Aceh Timur, CNN Indonesia.id-
Pengelolaan Anggaran Dana Desa (ADD) di Gampong Teupin Breuh, Kecamatan Simpang Ulim, Aceh Timur, diduga penuh manipulasi dan tertutup dari publik. Warga menilai dana desa tahun anggaran 2023–2024 dikelola layaknya harta pribadi, tanpa laporan dan tanpa pertanggungjawaban.
Perwakilan masyarakat akhirnya membawa persoalan ini ke Inspektorat Kabupaten Aceh Timur. Langkah itu ditempuh setelah berbagai musyawarah tidak membuahkan hasil, sementara janji transparansi aparatur gampong hanya sebatas ucapan.
“Hari ini kami menyerahkan berkas laporan kepada Inspektorat, agar segera ditindaklanjuti dan diaudit untuk anggaran tahun 2023 dan 2024,” kata M. Ali, mewakili warga, Rabu (10/9).
Ia menegaskan, praktik yang terjadi di Teupin Breuh adalah bentuk pengkhianatan terhadap prinsip dasar pengelolaan dana desa.
“Ketertutupan seperti ini jelas melanggar akuntabilitas. Ini uang negara, bukan uang keluarga. Harus bisa dipertanggungjawabkan di depan publik,” tegasnya.
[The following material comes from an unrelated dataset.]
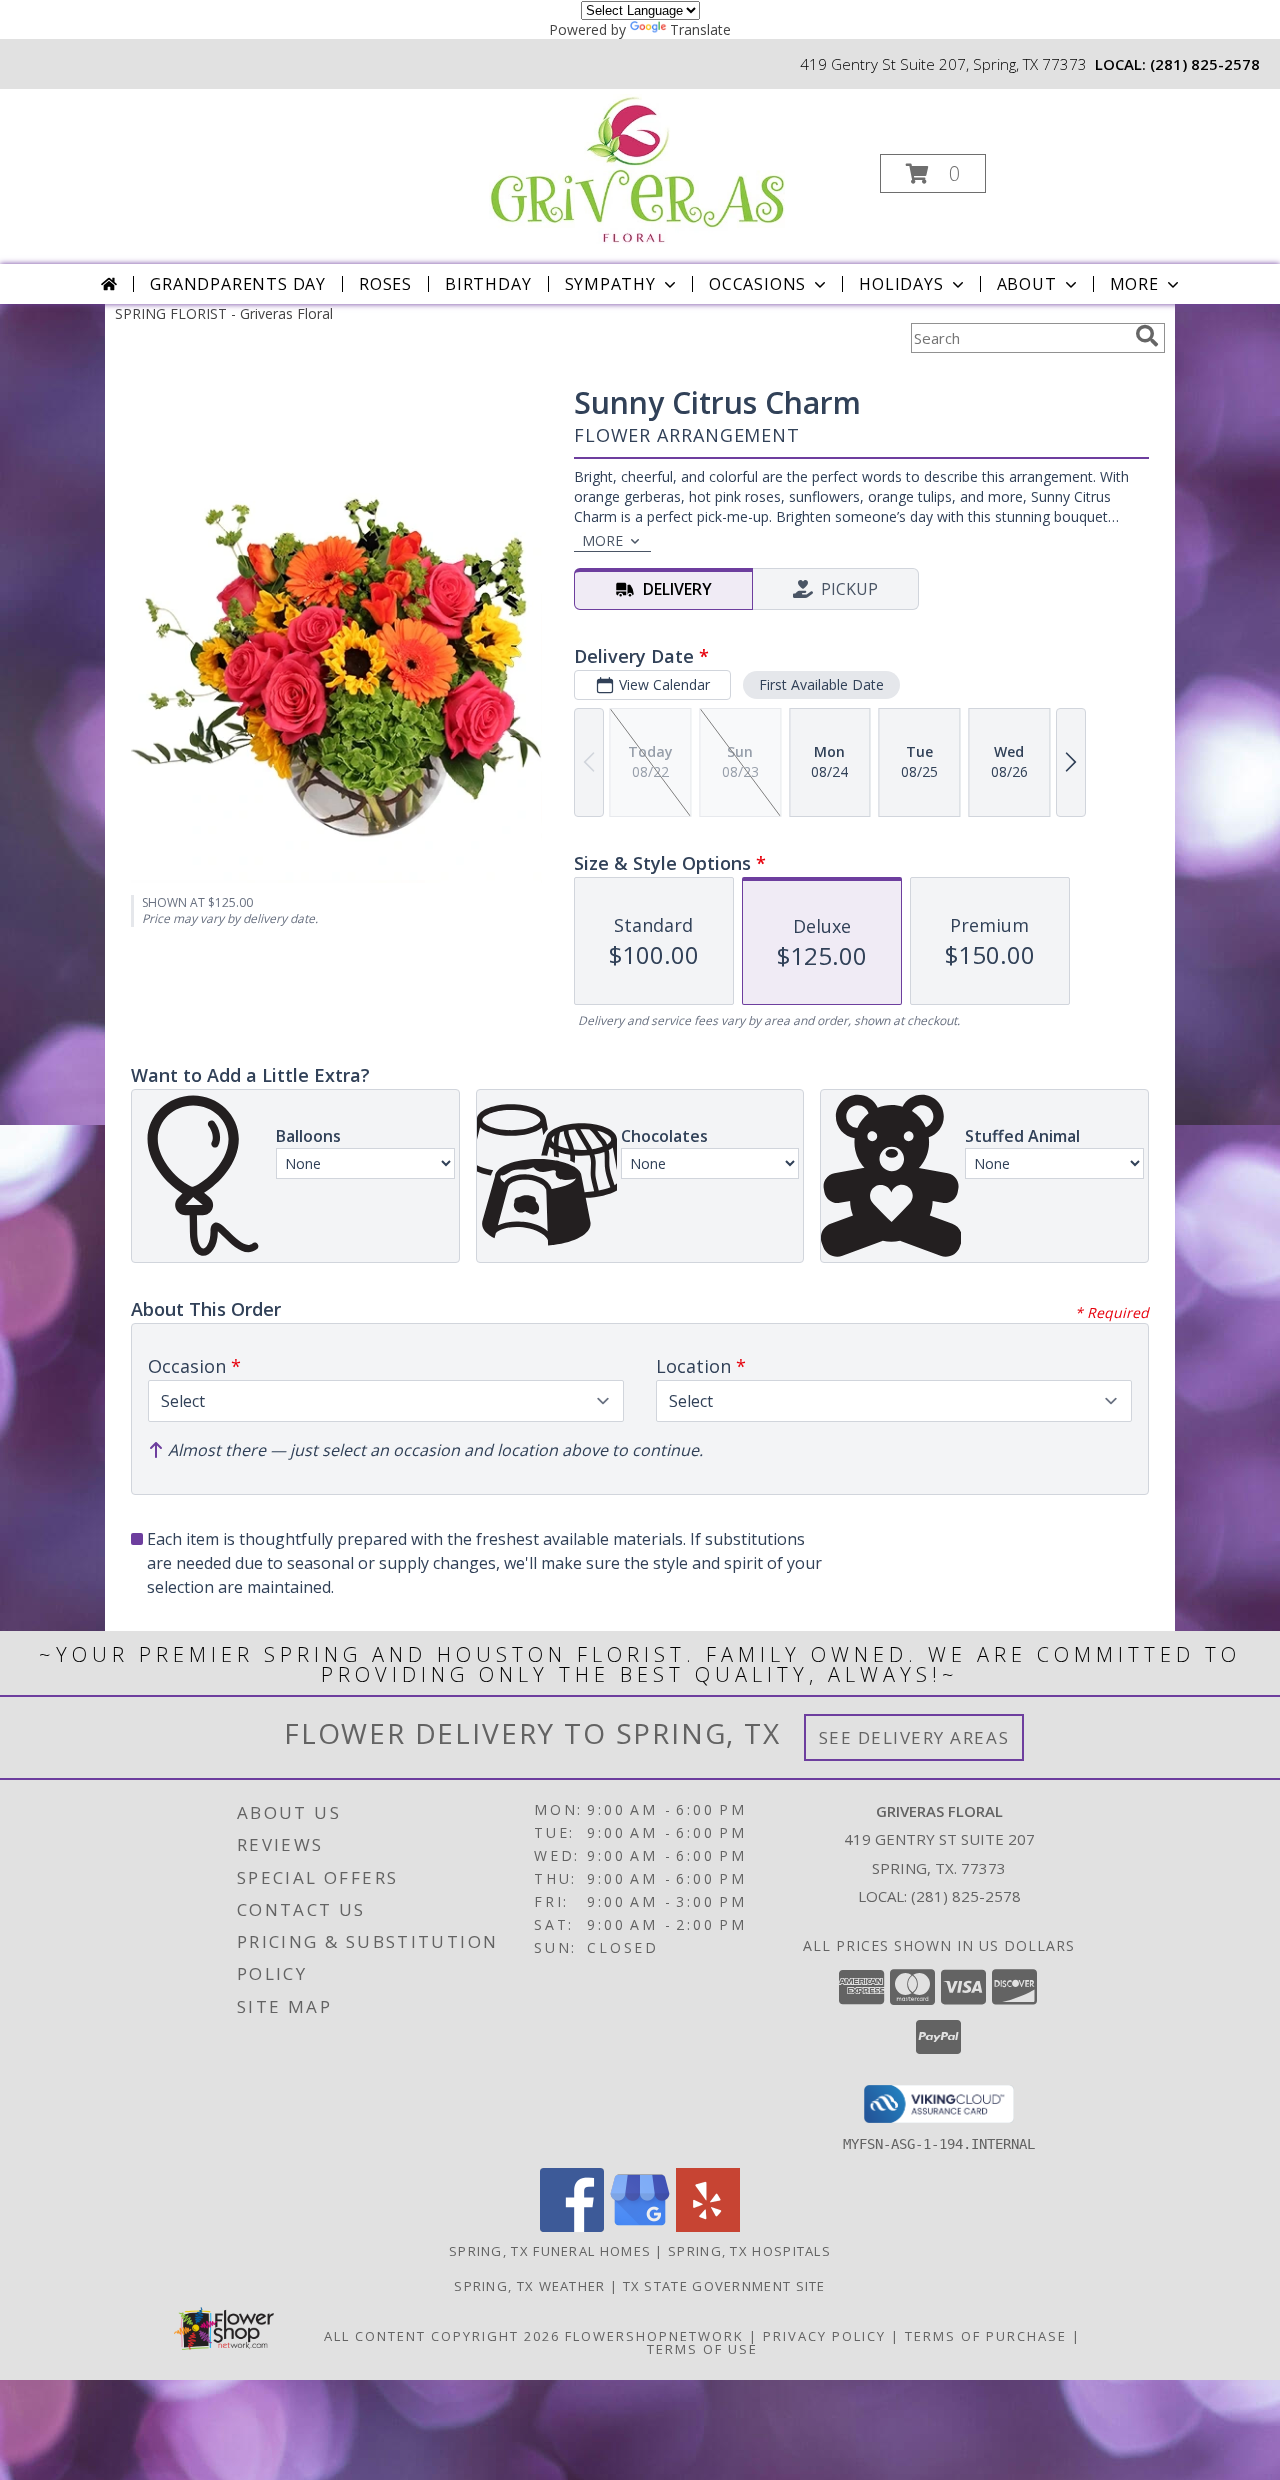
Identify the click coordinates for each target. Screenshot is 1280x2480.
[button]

Warga juga menuntut Pemerintah Kabupaten Aceh Timur, khususnya Dinas Pemberdayaan Masyarakat dan Gampong (DPMG) serta Inspektorat, agar tidak sekadar menjadi penonton. Mereka mendesak dilakukan audit menyeluruh, bukan hanya formalitas administrasi tanpa hasil. Bahkan, warga meminta Tuha Peut menolak pengajuan anggaran 2025 jika masalah lama tidak diselesaikan secara terbuka.

Saiful, Ketua Tuha Peut Gampong Teupin Breuh, membenarkan bahwa persoalan ini sudah pernah dibahas, namun keuchik tetap tidak memberi kepastian.
“Pernah kita musyawarah di desa dan tingkat kecamatan, tapi tidak ada titik temu. Seterusnya hanya janji pak keuchik yang tidak ada kepastian,” katanya.
Laporan warga diterima langsung oleh Mujiburahman, Sekretaris Inspektorat Kabupaten Aceh Timur. Namun respons yang diberikan masih normatif.
“Benar, hari ini kami menerima laporan dari warga Gampong Teupin Breuh. Kami akan mempelajari laporan itu dan menginformasikan hasilnya kepada masyarakat,” ujarnya singkat.
Respon dingin seperti ini justru menambah kecurigaan publik. Warga menilai terlalu banyak kasus dugaan penyalahgunaan dana desa di Aceh Timur yang berakhir tanpa kejelasan. Laporan menumpuk, audit berjalan lamban, dan hasilnya tidak pernah diumumkan.
Kasus Teupin Breuh dinilai sebagai alarm keras. ADD yang semestinya menjadi tulang punggung pembangunan desa, justru terjebak dalam praktik elitis yang menyingkirkan rakyat dari haknya. Bila pemerintah daerah tetap berdiam diri, kecurigaan publik semakin kuat bahwa permainan dana desa di Aceh Timur bukan hanya melibatkan aparatur gampong, tetapi juga lemahnya keberpihakan pemerintah daerah dalam melindungi masyarakat dari penyalahgunaan uang negara.